Although peripheral arterial disease (PAD) affects approximately 12 million persons in the United States, a recent Study (1) concluded that many physicians routinely do not obtain a relevant history for PAD and frequently overlook subtle signs of the condition on physical examination (Tables 1 and 2). The underdiagnosis of PAD in primary care may thwart effective secondary preventive strategies, (2) including intensive treatment for hyperlipidemia, hypertension, and smoking cessation. [Evidence level C, descriptive study] Diagnosis Screening based on the ankle brachial index (ABI) measured by Doppler ultrasonography could prove highly useful in identifying patients with previously unrecognized PAD.2 In a recent multicenter study,3 the ABI correlated more closely with exercise capacity than did symptoms. This finding implies that many patients with PAD may not have the classic symptoms of claudication. (3) Some experts argue that a thorough physical examination with special attention to the pulses, auscultation for arterial bruits, and inspection for postural color changes (Figure 1) can be almost as informative as an ABI using Doppler ultrasonography. (4) Several factors complicate the diagnosis of PAD. A normal ABI does not exclude a proximal aneurysm or arterial occlusive disease distal to the ankle. (4) Obtaining a medical history also can be problematic. (1,5) Although 83 percent of the patients in one large study (2) knew they had PAD, only 49 percent of their physicians were aware of this history. More than one half of patients identified as having PAD on the basis of an abnormal ABI value do not have typical claudication symptoms, but they do have other types of leg pain on exertion, with reduced ambulatory activity and quality of life. (3)

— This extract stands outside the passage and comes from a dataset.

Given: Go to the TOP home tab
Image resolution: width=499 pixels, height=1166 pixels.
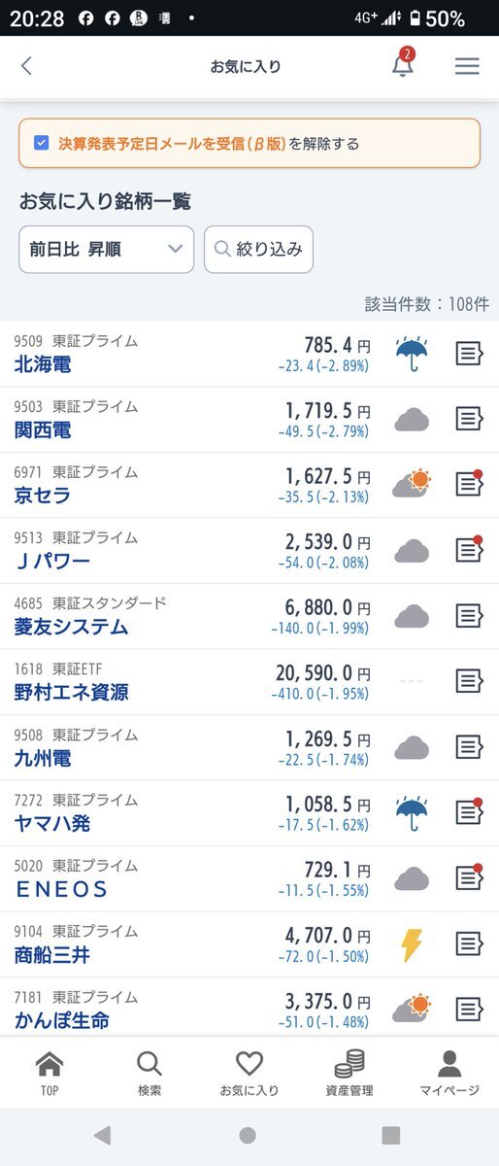Looking at the screenshot, I should click(x=50, y=1074).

Even advanced PAD may not produce claudication or other symptoms if the occlusion develops slowly, allowing sufficient collateral circulation to develop, or if the patient is mostly sedentary. (4) Improving skills in eliciting symptoms, examining the peripheral vascular system, and obtaining segmental blood pressures (Figure 2), (6) plus increased use of Doppler ABI in patients at risk of PAD, should identify more patients in whom aggressive preventive strategies might delay disease progression or obviate the need for an invasive intervention. (1,2)

[FIGURE 2 OMITTED]

Treatment

Medical therapy for intermittent claudication involves risk-factor modification, exercise training, and pharmacologic therapy (Figure 3).

[FIGURE 3 OMITTED]

RISK-FACTOR MODIFICATION

Cigarette smoking, diabetes mellitus, hypertension, hyperlipidemia, age older than 40 years, and hyperhomocystinemia increase the risk of developing PAD. All patients with PAD, regardless of the severity of symptoms, should undergo risk-factor modification.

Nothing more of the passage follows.